TASK MATERIAL section start

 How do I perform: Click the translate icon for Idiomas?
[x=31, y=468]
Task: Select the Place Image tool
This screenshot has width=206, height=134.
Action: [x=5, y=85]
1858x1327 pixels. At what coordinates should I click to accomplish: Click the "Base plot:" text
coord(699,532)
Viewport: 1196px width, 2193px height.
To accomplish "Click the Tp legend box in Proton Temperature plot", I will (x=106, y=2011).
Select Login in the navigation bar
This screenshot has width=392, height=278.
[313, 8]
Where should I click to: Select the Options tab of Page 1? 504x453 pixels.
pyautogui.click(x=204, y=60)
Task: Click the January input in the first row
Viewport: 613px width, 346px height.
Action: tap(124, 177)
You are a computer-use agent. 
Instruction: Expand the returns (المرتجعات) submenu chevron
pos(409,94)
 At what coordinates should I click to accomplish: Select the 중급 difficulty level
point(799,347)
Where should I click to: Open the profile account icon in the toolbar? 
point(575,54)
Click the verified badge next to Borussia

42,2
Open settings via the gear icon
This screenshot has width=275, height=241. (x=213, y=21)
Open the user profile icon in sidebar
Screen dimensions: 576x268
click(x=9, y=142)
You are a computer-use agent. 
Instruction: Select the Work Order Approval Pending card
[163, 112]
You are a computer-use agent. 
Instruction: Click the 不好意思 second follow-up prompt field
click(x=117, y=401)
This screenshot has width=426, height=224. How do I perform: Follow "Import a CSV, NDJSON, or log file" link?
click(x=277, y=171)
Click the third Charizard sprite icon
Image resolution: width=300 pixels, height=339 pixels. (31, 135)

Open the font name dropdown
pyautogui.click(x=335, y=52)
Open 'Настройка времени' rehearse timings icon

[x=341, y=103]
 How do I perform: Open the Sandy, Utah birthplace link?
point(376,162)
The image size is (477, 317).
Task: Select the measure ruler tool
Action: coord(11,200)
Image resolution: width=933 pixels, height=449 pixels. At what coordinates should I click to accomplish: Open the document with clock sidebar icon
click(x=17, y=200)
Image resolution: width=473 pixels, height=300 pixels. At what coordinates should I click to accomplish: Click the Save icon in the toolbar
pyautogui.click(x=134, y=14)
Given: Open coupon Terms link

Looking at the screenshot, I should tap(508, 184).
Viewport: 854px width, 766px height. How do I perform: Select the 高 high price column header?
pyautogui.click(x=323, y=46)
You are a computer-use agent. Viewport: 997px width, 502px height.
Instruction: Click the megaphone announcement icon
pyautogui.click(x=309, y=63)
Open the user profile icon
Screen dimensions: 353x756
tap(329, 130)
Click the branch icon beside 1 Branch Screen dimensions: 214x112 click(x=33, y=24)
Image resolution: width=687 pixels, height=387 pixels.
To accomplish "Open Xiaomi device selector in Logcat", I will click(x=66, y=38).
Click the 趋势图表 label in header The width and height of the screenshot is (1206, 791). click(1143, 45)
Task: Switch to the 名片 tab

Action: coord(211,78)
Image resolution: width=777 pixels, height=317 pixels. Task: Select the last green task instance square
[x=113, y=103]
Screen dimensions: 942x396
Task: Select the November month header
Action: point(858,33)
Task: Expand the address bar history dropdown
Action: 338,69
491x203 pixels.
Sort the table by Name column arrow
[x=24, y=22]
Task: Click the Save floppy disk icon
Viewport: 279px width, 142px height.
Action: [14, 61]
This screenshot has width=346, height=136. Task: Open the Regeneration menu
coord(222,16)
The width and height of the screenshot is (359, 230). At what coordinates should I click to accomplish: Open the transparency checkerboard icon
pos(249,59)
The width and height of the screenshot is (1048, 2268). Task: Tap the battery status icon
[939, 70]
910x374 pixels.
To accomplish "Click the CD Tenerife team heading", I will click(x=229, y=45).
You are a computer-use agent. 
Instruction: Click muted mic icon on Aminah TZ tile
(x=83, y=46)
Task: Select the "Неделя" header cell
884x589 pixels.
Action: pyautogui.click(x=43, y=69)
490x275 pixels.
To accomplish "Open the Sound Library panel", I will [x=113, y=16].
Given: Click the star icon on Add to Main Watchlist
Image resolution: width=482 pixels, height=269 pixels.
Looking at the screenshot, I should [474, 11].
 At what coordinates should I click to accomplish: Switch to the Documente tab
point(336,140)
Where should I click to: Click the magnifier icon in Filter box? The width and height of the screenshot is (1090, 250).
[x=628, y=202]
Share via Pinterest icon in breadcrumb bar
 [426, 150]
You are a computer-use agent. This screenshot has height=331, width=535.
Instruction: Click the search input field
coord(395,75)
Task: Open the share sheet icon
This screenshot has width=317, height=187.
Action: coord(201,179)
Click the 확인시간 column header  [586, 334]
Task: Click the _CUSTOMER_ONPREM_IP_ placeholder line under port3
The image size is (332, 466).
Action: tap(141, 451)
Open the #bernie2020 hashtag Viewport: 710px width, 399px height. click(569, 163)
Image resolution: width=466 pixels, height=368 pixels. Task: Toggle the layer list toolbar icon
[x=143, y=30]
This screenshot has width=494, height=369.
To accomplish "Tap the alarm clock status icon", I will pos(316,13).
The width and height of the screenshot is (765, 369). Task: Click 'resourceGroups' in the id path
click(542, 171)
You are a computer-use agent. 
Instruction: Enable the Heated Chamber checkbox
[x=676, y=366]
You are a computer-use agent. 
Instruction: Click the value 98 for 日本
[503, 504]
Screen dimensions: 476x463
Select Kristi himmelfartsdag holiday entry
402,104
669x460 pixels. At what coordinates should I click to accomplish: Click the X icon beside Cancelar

TASK MATERIAL section end

> PROBLEM STATEMENT:
Whenever a line in the entries above includes the word "beside", pull that line out.

> SOLUTION FOR THIS PROBLEM:
Click the branch icon beside 1 Branch Screen dimensions: 214x112 click(x=33, y=24)
669x460 pixels. At what coordinates should I click to accomplish: Click the X icon beside Cancelar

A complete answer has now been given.